Here's what I found:
Noise: NOT a problem. The Fan is virtually silent and the unit only sounds like a little hovercraft taking off for 5 seconds or so on start up. After that it is Ninja-like in it's stealth.
Using WD My Book RAID Manager: I have the drives plugged into a PCI 1394 controller card. The My Book Raid Manager utility that allows you to change the raid configuration and such will not work with such a set up. You have to plug the drive into an available USB port connected directly to the motherboard. Then you can change the RAID. After you have configured it the way you want then you can plug the unit back into the 1394 card to take advantage of the speed of the 800 interface. You won't have to configure the RAID very often - only once to get the one you want - but not knowing how to do it is frustrating - took an hour to get through the support chain to an answer. (very excellent support I might add- and free for 30 days after purchase)
Sleep: the drive goes to sleep after 10 minutes of non-activity - with a soft transition time starting after a few minutes. I found this to be a problem because I am working in 3D software and have my autosave/backup setting at 5 minutes. If you do any 3d you know why this is. So what I found was that my saves were taking 3 to 4 times normal and slowing down my productivity big-time because I had to wait for the drive to 'wake up'. The tech I talked to said that there was no way to change the setting and that they were working on a firmware update. If it wasn't for my specific use of the product in this way the spin up time is very acceptable and not a problem for most users.
All in all these drives are extremely reliable.

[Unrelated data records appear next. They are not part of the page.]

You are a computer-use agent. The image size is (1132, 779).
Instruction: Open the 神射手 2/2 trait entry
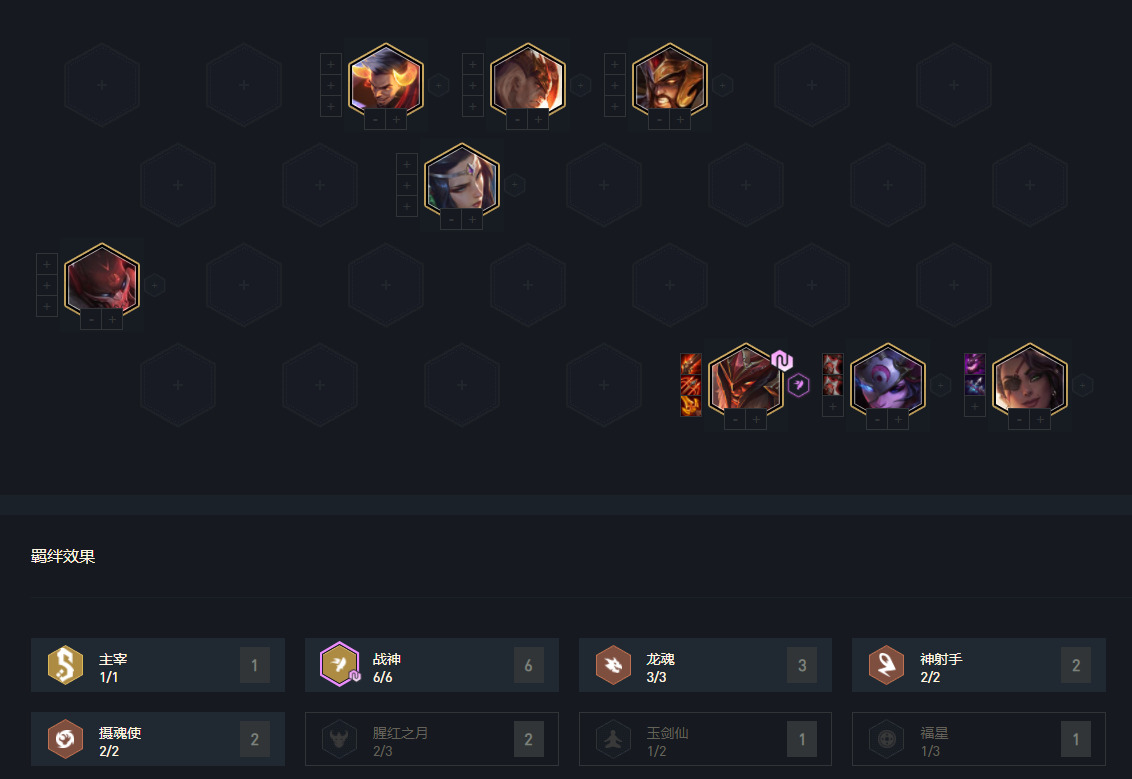coord(979,665)
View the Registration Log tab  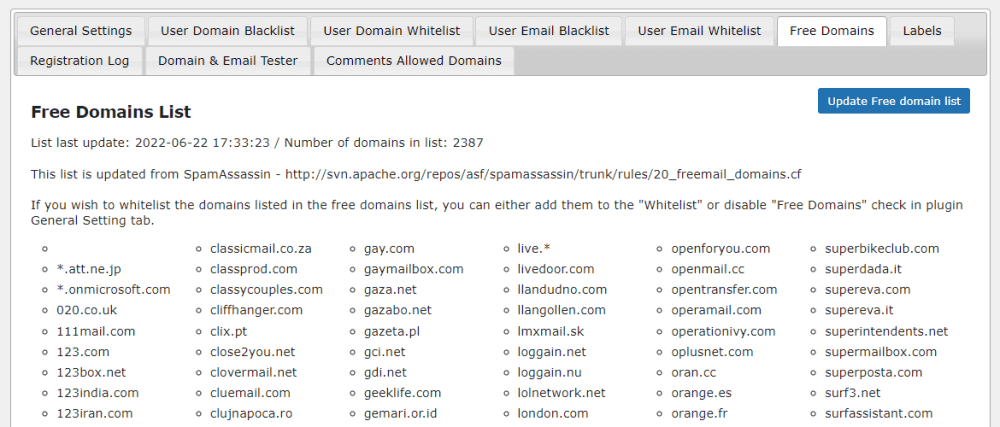[80, 61]
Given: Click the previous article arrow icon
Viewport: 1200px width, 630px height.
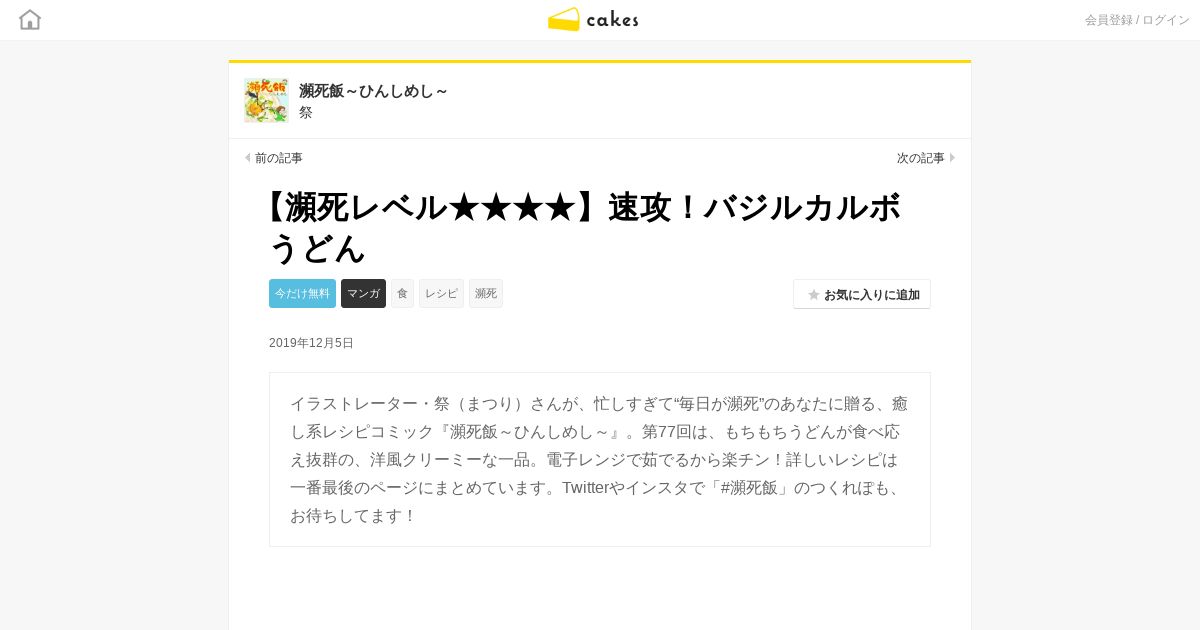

I've had my first 3 for 2 years and never had a problem - and I hammer them pretty hard with large file transfers and huge HD res image files.
Duane Loose
My Book Pro II/Premium II family great; problems with Vista.
This review covers the family of My Book Pro II/Premium II drives from Western Digital, since the primary differences between the 1.0, 1.5 and 2.0Tb dual-drive models involve the size of the drive pair only, as far as I can tell. I own the My Book Pro II 1.5Tb drive and have only configured it for the factory-default Raid 0 mode, since I wanted as much non-redundant storage as possible.

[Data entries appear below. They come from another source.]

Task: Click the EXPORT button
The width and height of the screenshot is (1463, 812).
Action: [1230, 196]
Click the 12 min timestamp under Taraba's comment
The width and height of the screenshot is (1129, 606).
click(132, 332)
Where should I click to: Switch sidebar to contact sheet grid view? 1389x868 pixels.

Anyone not familiar with external USB or Firewire drives may be surprised at the significantly slower data transfer; the USB or Firewire interface is the bottleneck, not the drive itself. For bulk storage at still-reasonable transfer rates and for the purchase price per byte, these large capacity drives can't be beat - as long as they are reliable and the user observes all the rules about making sure the drives are safe to physically disconnect from the computer (I won't cover the rules here; the operating system has its own Help section that can assist the user who is unsure of how to physically disconnect their drive without turning off the computer itself).
OK, back to the Western Digital My Book II drive... when the drive is received, the Raid Manager software package should be installed before plugging in the drive. After I did this and plugged in the drive, I had one problem after another with the drive disappearing in Windows, the fan going very loud when there was no heat issue to make it do so, then the drive would act like it over-heated and shut down. Twice I received replacement drives and both replacement drives acted the same way.
I figured the problem wasn't the drive, so I tried the second replacement on a second PC running Vista; same problems. I next moved the drive to a PC running Windows XP; no problem - the drive ran quietly and reliably.
It turns out there is currently (12/22/07) a problem with Windows Vista and the way it stores driver information. The fix is found in their technical bulletin 1708 (go to www.wdc.com, support, frequently asked questions and enter "1708" in the "Search by Keyword" field. This has solved all my problems with my drive and I can now recommend this drive without reservations, however Vista is due for its first significant "patch", SP1, in the first half of 2008 and these sorts of patches have sometimes provoked new problems. I do think the solution presented in technical bulletin 1708 would still be helpful if the SP1 patch caused further problems, however.